De plus en plus d’allergies ?
Le nombre d’allergies alimentaires a explosé ces dernières années. Jusqu’à 4 % des Français en souffrent, soit deux fois plus qu’il y a quinze ans. Mais pourquoi une telle envolée alors que notre alimentation est censée être améliorée, tout comme les moyens de soigner ?
Un véritable problème de santé publique, un fléau… Les mots ne sont pas assez forts pour décrire l’envolée sidérante des allergies d’origine alimentaire. Le 5e congrès francophone d’allergologie qui se déroule en ce moment Porte Maillot, revient longuement sur un tableau clinique avec facteurs aggravants dont il faut trouver les ressorts dans nos modes de vie. Globalement méconnues, ces allergies prennent de multiples formes. Nous les connaissons : c’est l’œuf, la cacahuète, le blé, le lait, qui peuvent entraîner démangeaisons, eczémas, douleurs abdominales, nausées, voire au pire, une réaction très exacerbée avec chute de tension et perte de connaissance. Ce congrès mondial de référence entend également revenir sur un constat dont on parle finalement peu : la pénurie d’allergologues à l’heure où cette pathologie concerne de plus en plus de Français avec une incidence très significative chez les plus petits.
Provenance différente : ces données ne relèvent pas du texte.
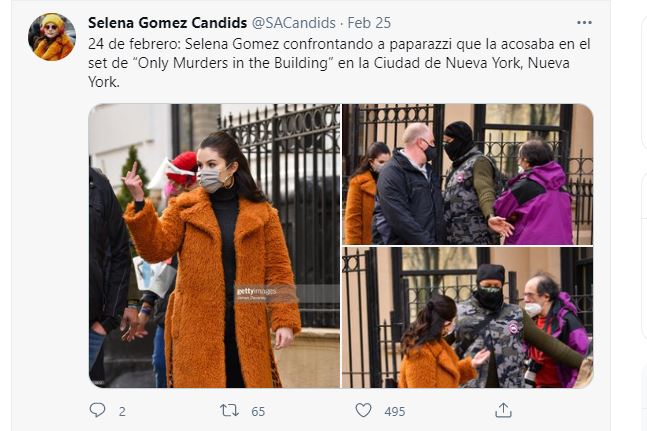View bottom-right photo with camouflage vest
Viewport: 647px width, 431px height.
(x=468, y=318)
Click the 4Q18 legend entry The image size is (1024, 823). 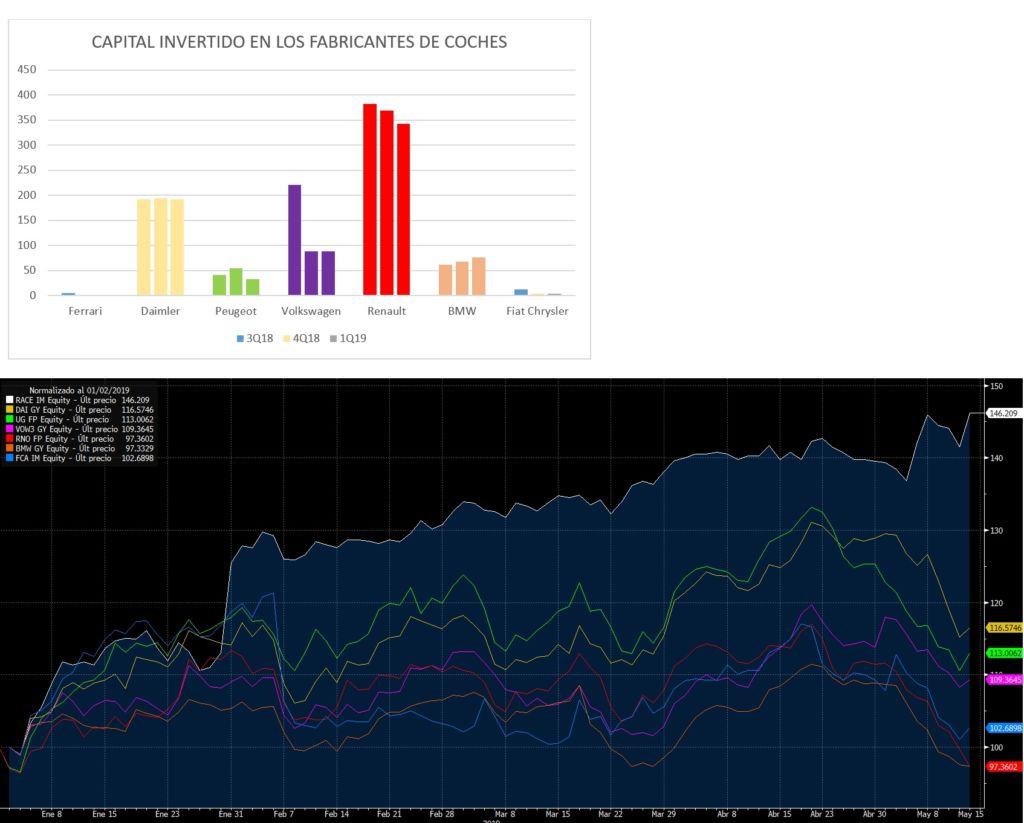(x=303, y=338)
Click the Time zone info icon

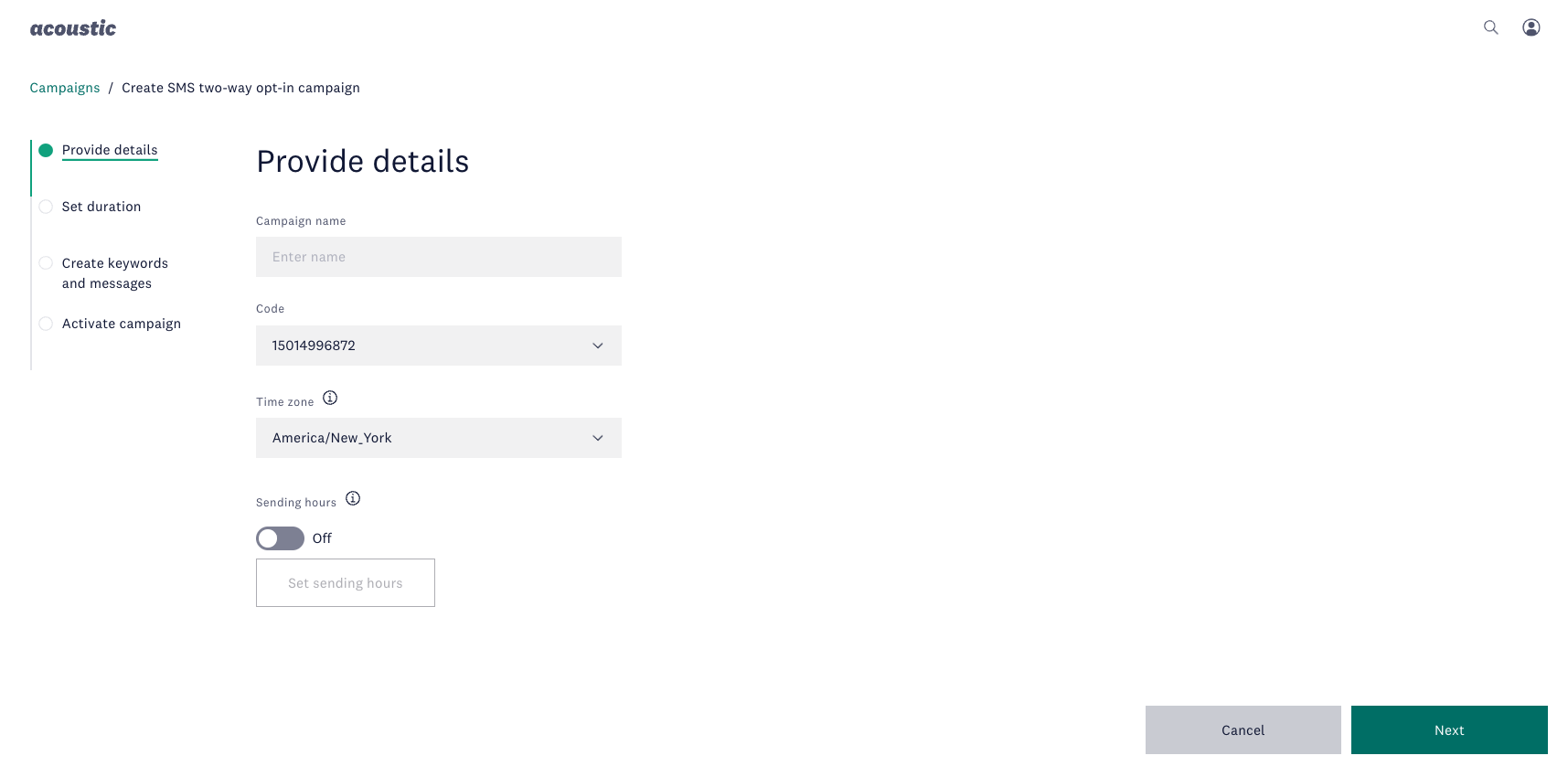[x=330, y=398]
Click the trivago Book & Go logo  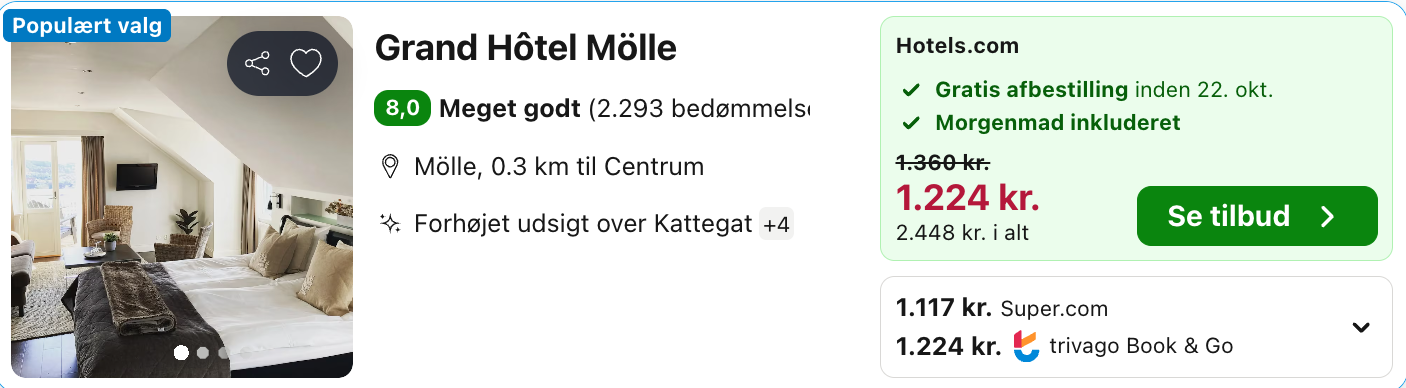pyautogui.click(x=1026, y=346)
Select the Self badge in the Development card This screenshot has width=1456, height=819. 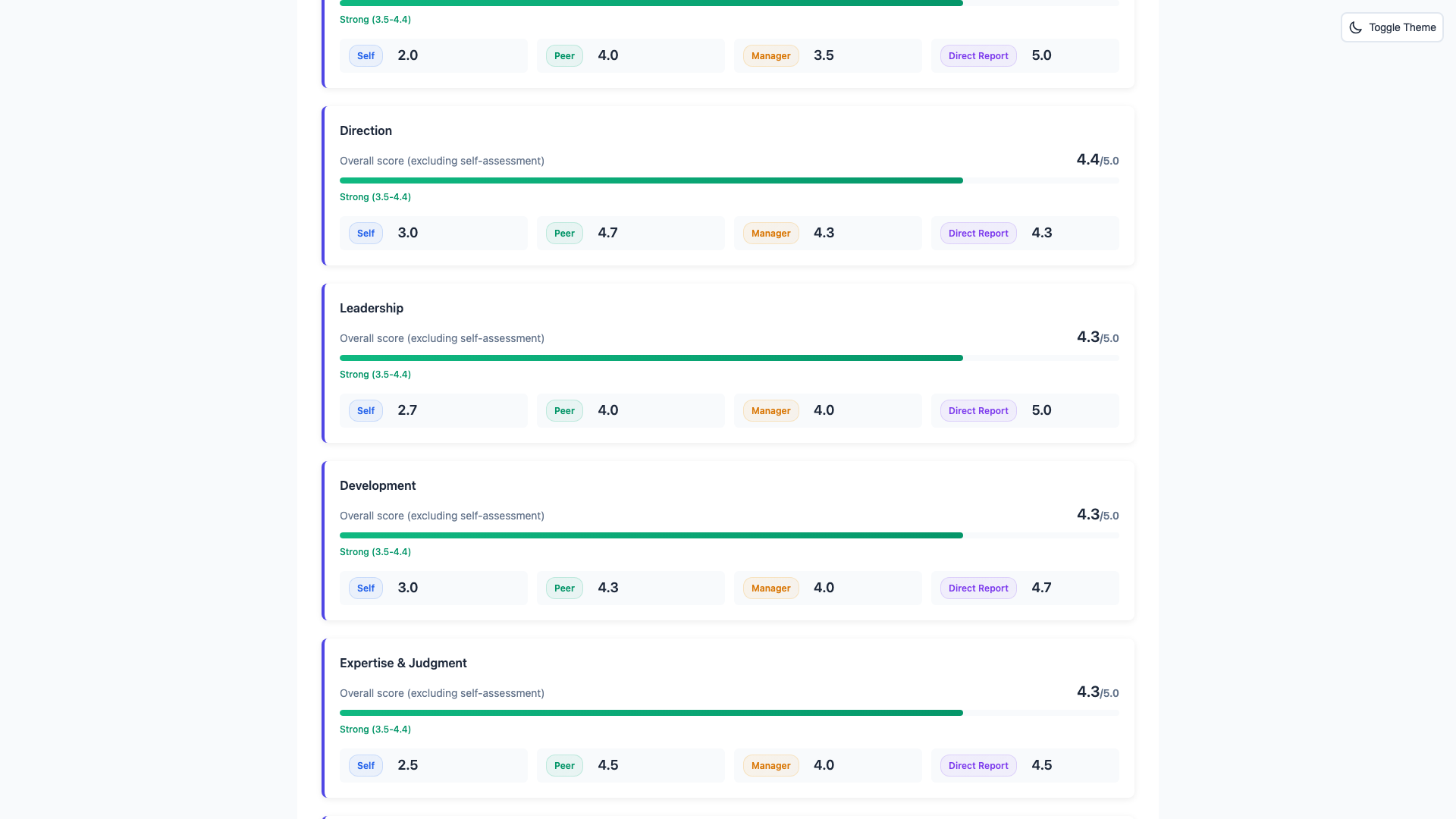point(365,588)
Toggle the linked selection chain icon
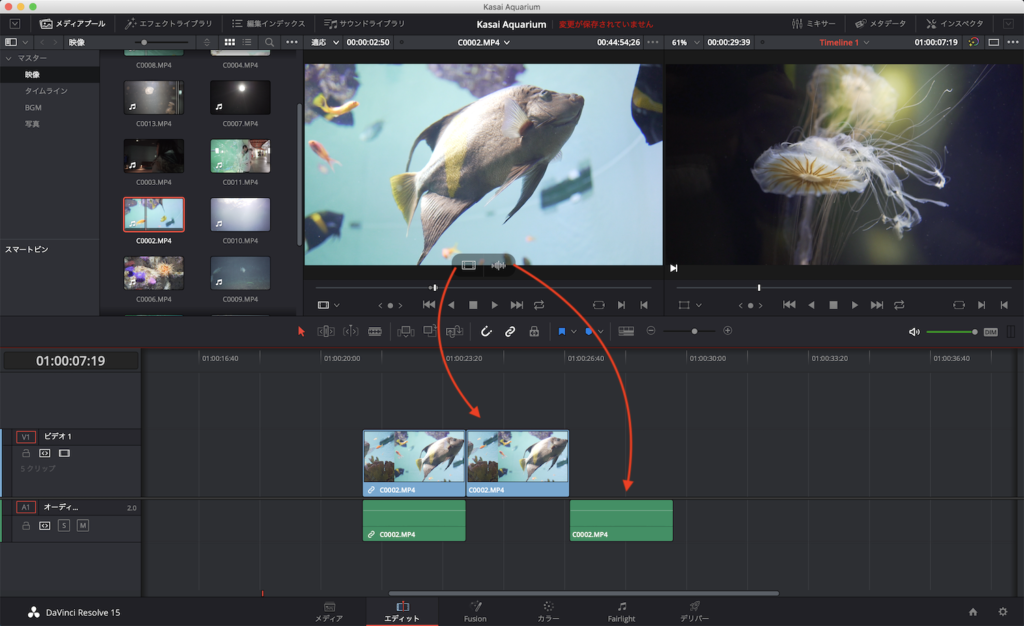This screenshot has height=626, width=1024. pos(510,331)
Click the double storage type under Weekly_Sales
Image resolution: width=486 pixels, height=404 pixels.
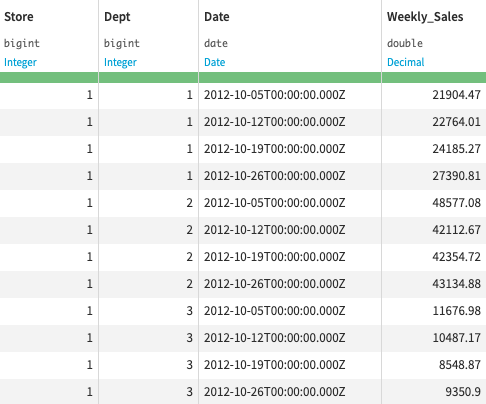tap(405, 43)
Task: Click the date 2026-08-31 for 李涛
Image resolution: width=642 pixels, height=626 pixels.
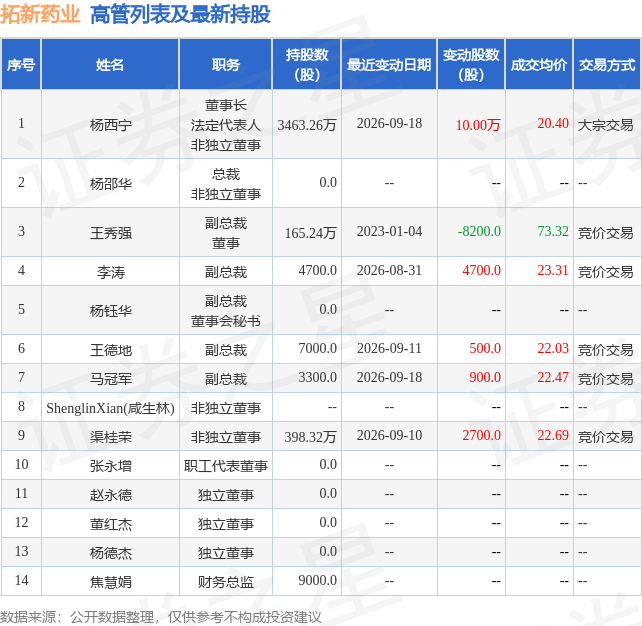Action: pos(389,270)
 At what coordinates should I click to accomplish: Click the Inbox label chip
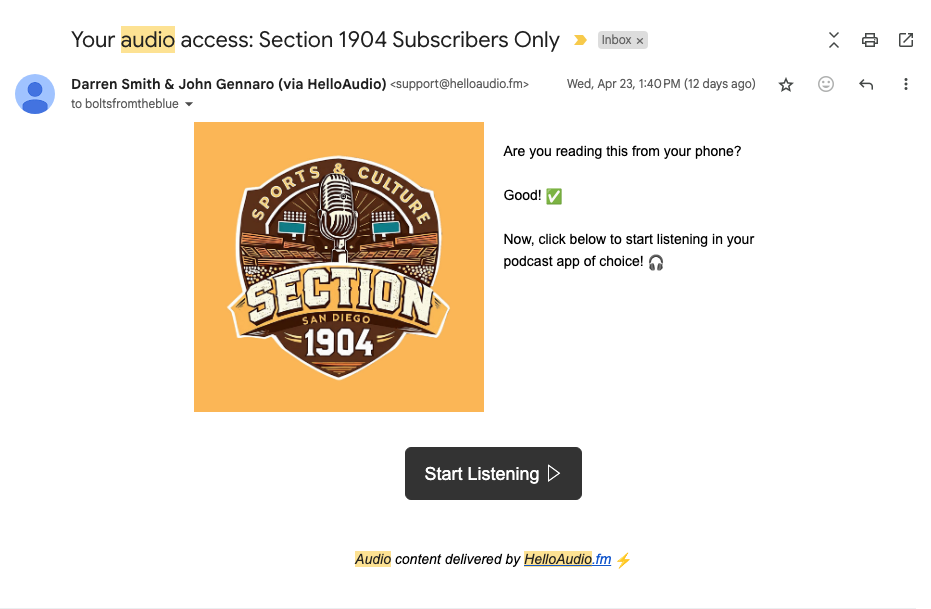[x=616, y=40]
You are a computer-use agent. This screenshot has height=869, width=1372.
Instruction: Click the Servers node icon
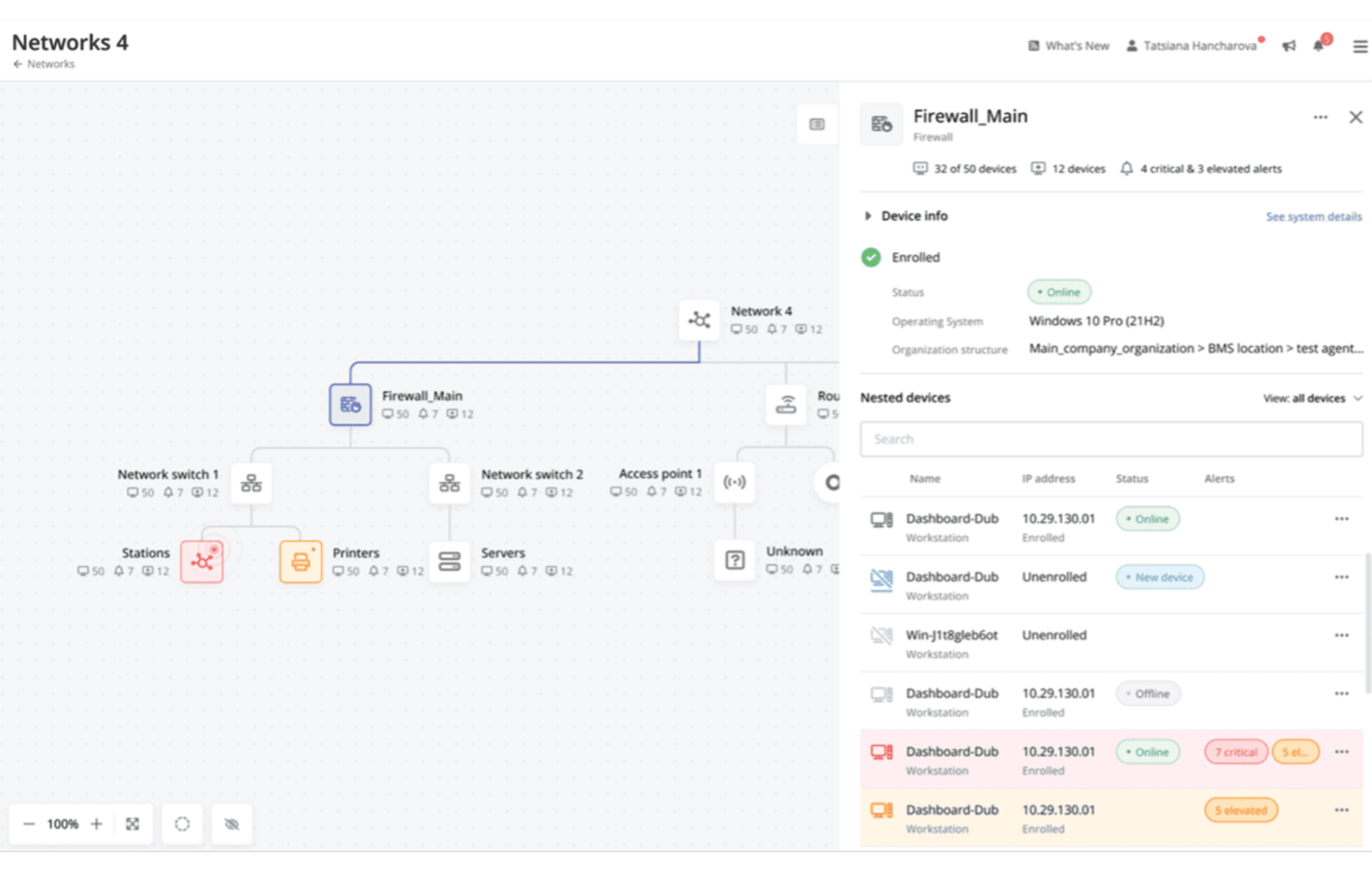pyautogui.click(x=450, y=561)
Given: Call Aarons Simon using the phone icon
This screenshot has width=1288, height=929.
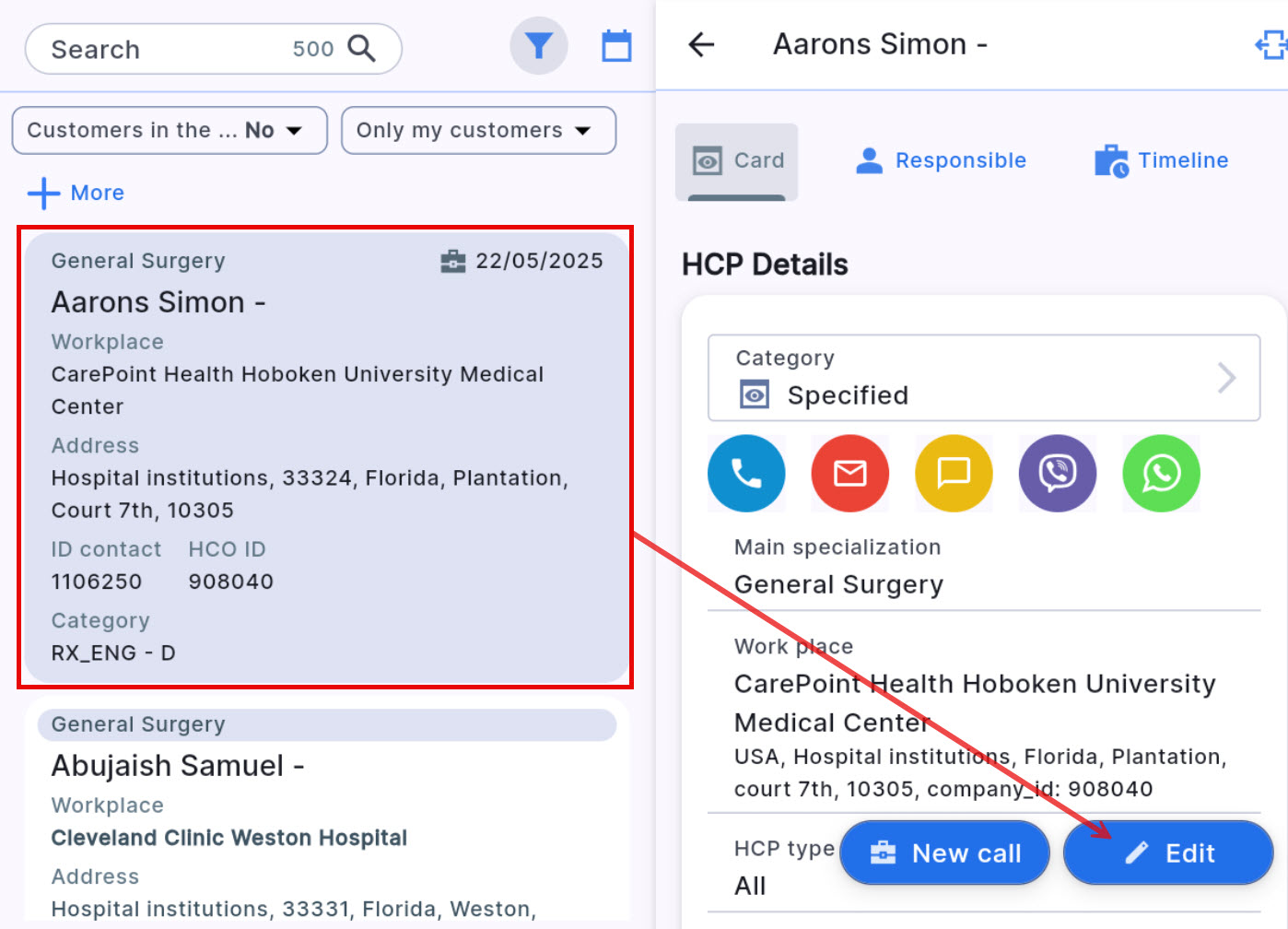Looking at the screenshot, I should 746,474.
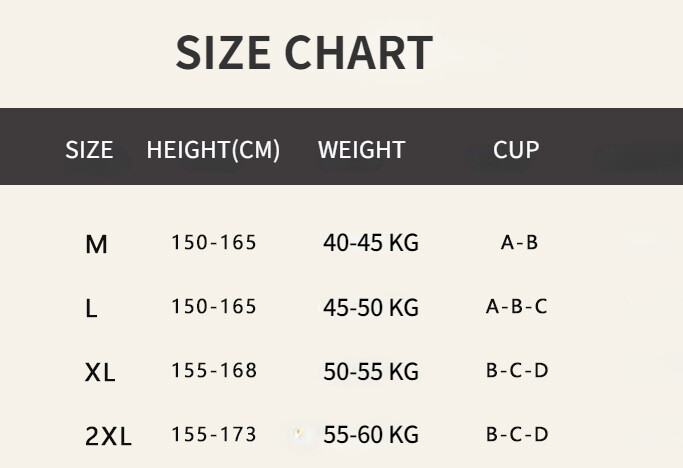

L’allergie alimentaire touche de 5 à 6 % des enfants et les formes graves augmentent dans tout l’Hexagone, souligne le professeur Frédéric De Blay, président de la Société française d’allergologie. Des allergies qui peuvent être dangereuses, surtout lorsqu’elles sont associées à d’autres pathologies comme l’asthme », insiste le docteur François Brémont. Le responsable de l’équipe médicale pneumologie et allergologie de l’hôpital des enfants fait notamment référence au malaise grave dont peut être victime un bébé lors du premier biberon.